These images show qualitative comparison of image quality between volumetric multispectral optoacoustic tomographic (vMSOT) and B-mode ultrasound (UC) in two volunteers. The right carotid artery (RCA) and left carotid artery (LCA) are shown in a 31-year-old woman (subject 1) and in a 26-year-old woman (subject 2), respectively. vMSOT images of carotid artery bifurcation in coronal view are represented in maximum intensity projections (MIPs; a), while (b) shows vMSOT and B-mode US images of carotid bifurcation in sagittal cross-sectional views. Orange and green frames correspond to vMSOT and US images, respectively, where orange dashed lines in (a) indicate the section shown in (b). CC = common carotid, EC = external carotid, IC = internal carotid, OA = optoacoustic. (Image credit: Radiological Society of North America)
The researchers performed vMSOT imaging on 16 healthy participants and compared results with those from conventional ultrasound. The vMSOT approach was able to noninvasively and instantaneously assess the entire bifurcation area of the carotid artery in three dimensions, thus making it less prone than ultrasound to motion-related, image-blurring artifacts.
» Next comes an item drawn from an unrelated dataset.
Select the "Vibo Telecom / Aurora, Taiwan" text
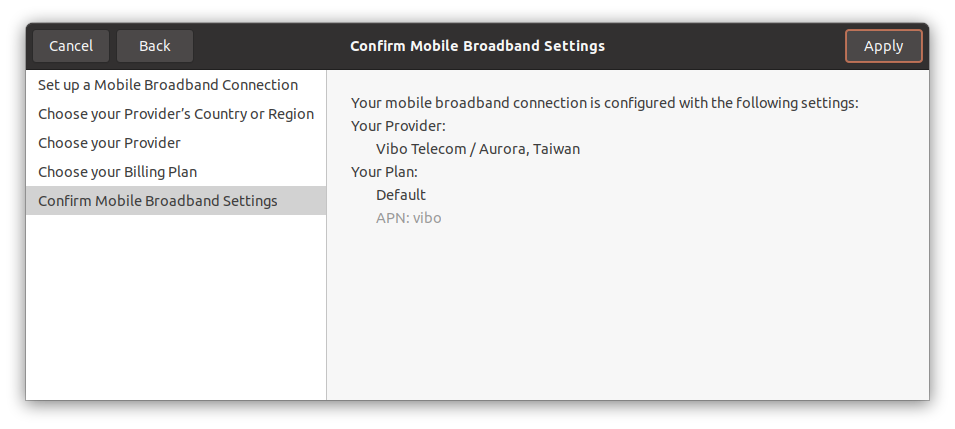 tap(478, 149)
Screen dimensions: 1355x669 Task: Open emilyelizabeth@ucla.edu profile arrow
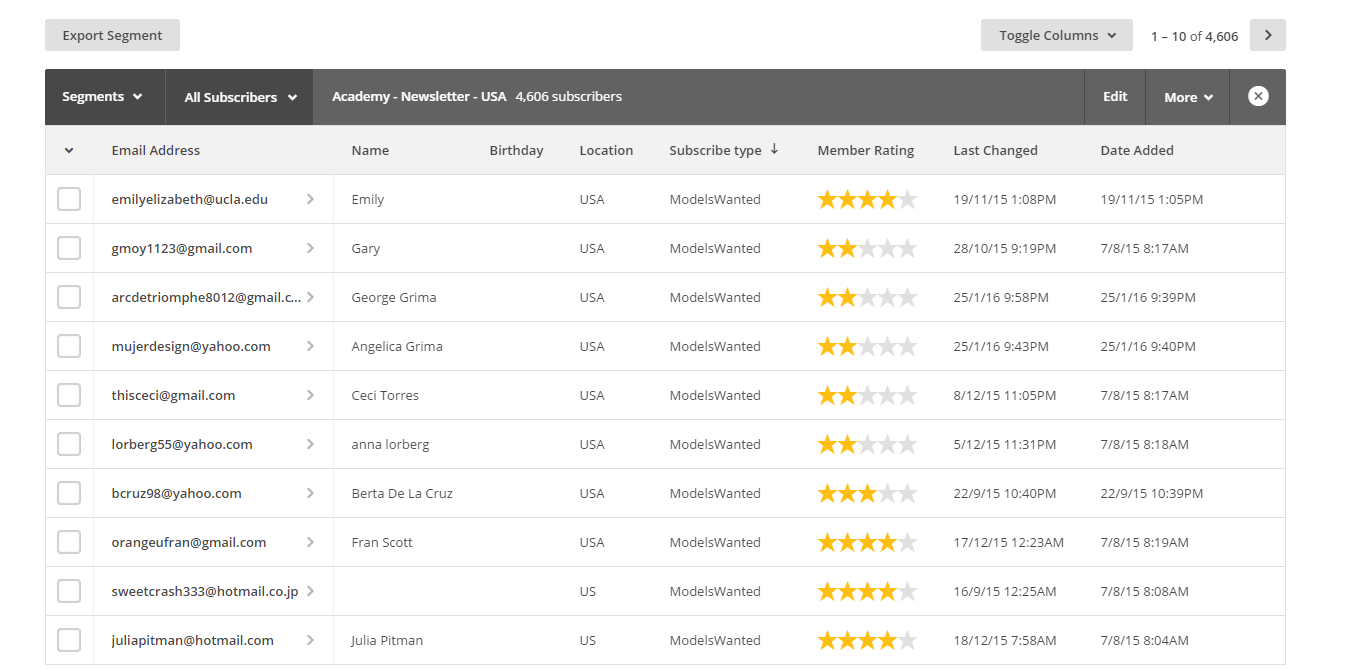coord(310,199)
"The developed handheld vMSOT imaging approach holds promise for rapid volumetric assessment of the carotid artery and plaque vulnerability in an entirely noninvasive manner," Razansky says. "It also has the additional potential for label-free identification and assessment of clinically relevant biomarkers of carotid artery disease, which helps with early and accurate diagnosis, timely treatment planning, and monitoring."
In the future, vMSOT could be combined with ultrasound for a more comprehensive characterization of the carotid artery.
Full details of the work appear in the journal Radiology.